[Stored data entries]
= = =
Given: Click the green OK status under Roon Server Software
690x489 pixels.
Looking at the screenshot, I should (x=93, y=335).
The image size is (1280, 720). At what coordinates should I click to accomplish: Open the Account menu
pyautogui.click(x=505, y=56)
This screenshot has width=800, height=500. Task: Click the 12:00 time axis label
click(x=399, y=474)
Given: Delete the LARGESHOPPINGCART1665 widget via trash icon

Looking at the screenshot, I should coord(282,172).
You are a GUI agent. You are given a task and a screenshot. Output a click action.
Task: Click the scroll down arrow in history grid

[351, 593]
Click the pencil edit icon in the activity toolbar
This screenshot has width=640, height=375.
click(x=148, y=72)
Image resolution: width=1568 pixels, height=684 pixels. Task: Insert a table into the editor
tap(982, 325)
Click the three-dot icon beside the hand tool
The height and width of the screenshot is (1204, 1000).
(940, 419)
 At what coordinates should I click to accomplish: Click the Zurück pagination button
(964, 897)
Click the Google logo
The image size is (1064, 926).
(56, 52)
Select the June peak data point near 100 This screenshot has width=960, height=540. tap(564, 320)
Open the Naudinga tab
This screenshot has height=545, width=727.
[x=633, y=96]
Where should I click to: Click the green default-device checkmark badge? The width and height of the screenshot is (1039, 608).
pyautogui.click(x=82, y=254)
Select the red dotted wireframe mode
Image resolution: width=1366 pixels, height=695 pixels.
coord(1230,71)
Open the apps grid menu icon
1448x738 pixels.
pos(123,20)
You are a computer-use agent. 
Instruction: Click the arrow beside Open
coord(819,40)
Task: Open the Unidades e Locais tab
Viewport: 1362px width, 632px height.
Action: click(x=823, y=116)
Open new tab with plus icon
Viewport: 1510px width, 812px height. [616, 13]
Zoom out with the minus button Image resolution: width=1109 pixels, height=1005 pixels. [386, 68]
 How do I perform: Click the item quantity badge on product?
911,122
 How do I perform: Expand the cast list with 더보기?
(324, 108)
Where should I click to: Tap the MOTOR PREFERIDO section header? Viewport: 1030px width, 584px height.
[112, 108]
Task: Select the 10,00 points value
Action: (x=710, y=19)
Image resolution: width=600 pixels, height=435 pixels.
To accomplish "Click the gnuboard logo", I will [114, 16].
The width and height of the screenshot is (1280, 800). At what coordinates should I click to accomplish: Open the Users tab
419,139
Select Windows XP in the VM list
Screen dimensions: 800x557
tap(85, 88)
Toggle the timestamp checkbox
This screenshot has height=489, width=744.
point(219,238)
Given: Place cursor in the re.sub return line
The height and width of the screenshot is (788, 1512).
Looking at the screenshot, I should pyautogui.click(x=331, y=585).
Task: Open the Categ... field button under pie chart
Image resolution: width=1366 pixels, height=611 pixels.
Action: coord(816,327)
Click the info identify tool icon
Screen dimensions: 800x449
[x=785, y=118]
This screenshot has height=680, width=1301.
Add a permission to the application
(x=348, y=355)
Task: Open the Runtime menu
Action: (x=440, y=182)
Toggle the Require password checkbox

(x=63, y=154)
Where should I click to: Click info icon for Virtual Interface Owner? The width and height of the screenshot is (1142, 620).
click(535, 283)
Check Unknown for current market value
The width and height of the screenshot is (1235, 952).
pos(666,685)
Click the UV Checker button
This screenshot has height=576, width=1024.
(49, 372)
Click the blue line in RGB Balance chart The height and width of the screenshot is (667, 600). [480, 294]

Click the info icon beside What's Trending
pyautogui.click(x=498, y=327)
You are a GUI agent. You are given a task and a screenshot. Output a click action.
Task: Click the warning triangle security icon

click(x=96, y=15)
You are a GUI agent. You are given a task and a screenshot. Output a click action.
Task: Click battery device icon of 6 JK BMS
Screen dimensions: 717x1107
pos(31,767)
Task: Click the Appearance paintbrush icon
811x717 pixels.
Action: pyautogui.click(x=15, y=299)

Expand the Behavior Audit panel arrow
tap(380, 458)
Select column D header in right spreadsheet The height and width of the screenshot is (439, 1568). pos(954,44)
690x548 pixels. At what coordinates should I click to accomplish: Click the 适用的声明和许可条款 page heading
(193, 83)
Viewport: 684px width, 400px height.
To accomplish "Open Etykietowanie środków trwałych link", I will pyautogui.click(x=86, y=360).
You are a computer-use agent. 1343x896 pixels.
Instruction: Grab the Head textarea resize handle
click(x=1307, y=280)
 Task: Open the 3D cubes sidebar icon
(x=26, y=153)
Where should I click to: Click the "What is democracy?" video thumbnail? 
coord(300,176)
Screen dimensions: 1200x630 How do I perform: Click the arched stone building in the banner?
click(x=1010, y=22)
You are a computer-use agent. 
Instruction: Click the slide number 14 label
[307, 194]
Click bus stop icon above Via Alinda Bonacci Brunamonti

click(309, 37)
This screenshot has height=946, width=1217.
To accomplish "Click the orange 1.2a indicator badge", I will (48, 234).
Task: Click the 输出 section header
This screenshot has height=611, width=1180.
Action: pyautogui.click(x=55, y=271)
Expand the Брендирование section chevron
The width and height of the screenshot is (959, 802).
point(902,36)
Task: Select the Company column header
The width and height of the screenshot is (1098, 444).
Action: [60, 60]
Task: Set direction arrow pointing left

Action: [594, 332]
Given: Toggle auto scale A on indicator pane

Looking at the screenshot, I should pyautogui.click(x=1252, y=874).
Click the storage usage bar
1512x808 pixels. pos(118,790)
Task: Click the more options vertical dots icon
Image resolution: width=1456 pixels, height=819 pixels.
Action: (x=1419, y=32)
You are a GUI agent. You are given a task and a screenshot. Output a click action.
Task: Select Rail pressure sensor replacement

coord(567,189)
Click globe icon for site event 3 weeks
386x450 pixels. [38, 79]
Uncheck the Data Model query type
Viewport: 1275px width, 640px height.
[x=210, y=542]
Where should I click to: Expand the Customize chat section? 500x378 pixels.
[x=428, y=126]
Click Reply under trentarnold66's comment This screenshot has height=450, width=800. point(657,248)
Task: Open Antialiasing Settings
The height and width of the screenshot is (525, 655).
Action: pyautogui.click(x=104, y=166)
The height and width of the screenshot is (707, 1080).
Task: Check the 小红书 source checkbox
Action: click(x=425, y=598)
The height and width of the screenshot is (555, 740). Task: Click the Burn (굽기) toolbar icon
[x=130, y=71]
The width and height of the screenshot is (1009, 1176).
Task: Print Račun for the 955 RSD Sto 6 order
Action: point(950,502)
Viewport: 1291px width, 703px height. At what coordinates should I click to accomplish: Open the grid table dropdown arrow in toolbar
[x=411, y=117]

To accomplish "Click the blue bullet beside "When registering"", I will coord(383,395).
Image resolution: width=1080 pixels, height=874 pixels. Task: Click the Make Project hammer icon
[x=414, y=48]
= = =
Each line of the data is to be transcribed exactly.

Given: Click the green OK status under Roon Server Software
690x489 pixels.
Looking at the screenshot, I should (x=93, y=335).
The image size is (1280, 720). At what coordinates should I click to accomplish: Open the Account menu
pyautogui.click(x=505, y=56)
This screenshot has width=800, height=500. Task: Click the 12:00 time axis label
click(x=399, y=474)
Given: Delete the LARGESHOPPINGCART1665 widget via trash icon

Looking at the screenshot, I should coord(282,172).
You are a GUI agent. You are given a task and a screenshot. Output a click action.
Task: Click the scroll down arrow in history grid

[351, 593]
Click the pencil edit icon in the activity toolbar
This screenshot has width=640, height=375.
click(x=148, y=72)
Image resolution: width=1568 pixels, height=684 pixels. Task: Insert a table into the editor
tap(982, 325)
Click the three-dot icon beside the hand tool
The height and width of the screenshot is (1204, 1000).
(940, 419)
 At what coordinates should I click to accomplish: Click the Zurück pagination button
(964, 897)
Click the Google logo
The image size is (1064, 926).
(56, 52)
Select the June peak data point near 100 This screenshot has width=960, height=540. tap(564, 320)
Open the Naudinga tab
This screenshot has height=545, width=727.
[x=633, y=96]
Where should I click to: Click the green default-device checkmark badge? The width and height of the screenshot is (1039, 608).
pyautogui.click(x=82, y=254)
Select the red dotted wireframe mode
Image resolution: width=1366 pixels, height=695 pixels.
coord(1230,71)
Open the apps grid menu icon
1448x738 pixels.
pos(123,20)
You are a computer-use agent. 
Instruction: Click the arrow beside Open
coord(819,40)
Task: Open the Unidades e Locais tab
Viewport: 1362px width, 632px height.
Action: click(x=823, y=116)
Open new tab with plus icon
Viewport: 1510px width, 812px height. [616, 13]
Zoom out with the minus button Image resolution: width=1109 pixels, height=1005 pixels. [386, 68]
 How do I perform: Click the item quantity badge on product?
911,122
 How do I perform: Expand the cast list with 더보기?
(324, 108)
Where should I click to: Tap the MOTOR PREFERIDO section header? Viewport: 1030px width, 584px height.
[112, 108]
Task: Select the 10,00 points value
Action: (x=710, y=19)
Image resolution: width=600 pixels, height=435 pixels.
To accomplish "Click the gnuboard logo", I will [114, 16].
The width and height of the screenshot is (1280, 800). At what coordinates should I click to accomplish: Open the Users tab
419,139
Select Windows XP in the VM list
Screen dimensions: 800x557
tap(85, 88)
Toggle the timestamp checkbox
This screenshot has height=489, width=744.
point(219,238)
Given: Place cursor in the re.sub return line
The height and width of the screenshot is (788, 1512).
Looking at the screenshot, I should pyautogui.click(x=331, y=585).
Task: Open the Categ... field button under pie chart
Image resolution: width=1366 pixels, height=611 pixels.
Action: coord(816,327)
Click the info identify tool icon
Screen dimensions: 800x449
[x=785, y=118]
This screenshot has height=680, width=1301.
Add a permission to the application
(x=348, y=355)
Task: Open the Runtime menu
Action: (x=440, y=182)
Toggle the Require password checkbox

(x=63, y=154)
Where should I click to: Click info icon for Virtual Interface Owner? The width and height of the screenshot is (1142, 620).
click(535, 283)
Check Unknown for current market value
The width and height of the screenshot is (1235, 952).
pos(666,685)
Click the UV Checker button
This screenshot has height=576, width=1024.
(49, 372)
Click the blue line in RGB Balance chart The height and width of the screenshot is (667, 600). [480, 294]

Click the info icon beside What's Trending
pyautogui.click(x=498, y=327)
You are a GUI agent. You are given a task and a screenshot. Output a click action.
Task: Click the warning triangle security icon

click(x=96, y=15)
You are a GUI agent. You are given a task and a screenshot. Output a click action.
Task: Click battery device icon of 6 JK BMS
Screen dimensions: 717x1107
pos(31,767)
Task: Click the Appearance paintbrush icon
811x717 pixels.
Action: pyautogui.click(x=15, y=299)

Expand the Behavior Audit panel arrow
tap(380, 458)
Select column D header in right spreadsheet The height and width of the screenshot is (439, 1568). pos(954,44)
690x548 pixels. At what coordinates should I click to accomplish: Click the 适用的声明和许可条款 page heading
(193, 83)
Viewport: 684px width, 400px height.
To accomplish "Open Etykietowanie środków trwałych link", I will pyautogui.click(x=86, y=360).
You are a computer-use agent. 1343x896 pixels.
Instruction: Grab the Head textarea resize handle
click(x=1307, y=280)
 Task: Open the 3D cubes sidebar icon
(x=26, y=153)
Where should I click to: Click the "What is democracy?" video thumbnail? 
coord(300,176)
Screen dimensions: 1200x630 How do I perform: Click the arched stone building in the banner?
click(x=1010, y=22)
You are a computer-use agent. 
Instruction: Click the slide number 14 label
[307, 194]
Click bus stop icon above Via Alinda Bonacci Brunamonti

click(309, 37)
This screenshot has height=946, width=1217.
To accomplish "Click the orange 1.2a indicator badge", I will (48, 234).
Task: Click the 输出 section header
This screenshot has height=611, width=1180.
Action: pyautogui.click(x=55, y=271)
Expand the Брендирование section chevron
The width and height of the screenshot is (959, 802).
point(902,36)
Task: Select the Company column header
The width and height of the screenshot is (1098, 444).
Action: [60, 60]
Task: Set direction arrow pointing left

Action: [594, 332]
Given: Toggle auto scale A on indicator pane

Looking at the screenshot, I should pyautogui.click(x=1252, y=874).
Click the storage usage bar
1512x808 pixels. pos(118,790)
Task: Click the more options vertical dots icon
Image resolution: width=1456 pixels, height=819 pixels.
Action: (x=1419, y=32)
You are a GUI agent. You are given a task and a screenshot. Output a click action.
Task: Select Rail pressure sensor replacement

coord(567,189)
Click globe icon for site event 3 weeks
386x450 pixels. [38, 79]
Uncheck the Data Model query type
Viewport: 1275px width, 640px height.
[x=210, y=542]
Where should I click to: Expand the Customize chat section? 500x378 pixels.
[x=428, y=126]
Click Reply under trentarnold66's comment This screenshot has height=450, width=800. point(657,248)
Task: Open Antialiasing Settings
The height and width of the screenshot is (525, 655).
Action: pyautogui.click(x=104, y=166)
The height and width of the screenshot is (707, 1080).
Task: Check the 小红书 source checkbox
Action: click(x=425, y=598)
The height and width of the screenshot is (555, 740). Task: Click the Burn (굽기) toolbar icon
[x=130, y=71]
The width and height of the screenshot is (1009, 1176).
Task: Print Račun for the 955 RSD Sto 6 order
Action: point(950,502)
Viewport: 1291px width, 703px height. At what coordinates should I click to accomplish: Open the grid table dropdown arrow in toolbar
[x=411, y=117]

To accomplish "Click the blue bullet beside "When registering"", I will coord(383,395).
Image resolution: width=1080 pixels, height=874 pixels. Task: Click the Make Project hammer icon
[x=414, y=48]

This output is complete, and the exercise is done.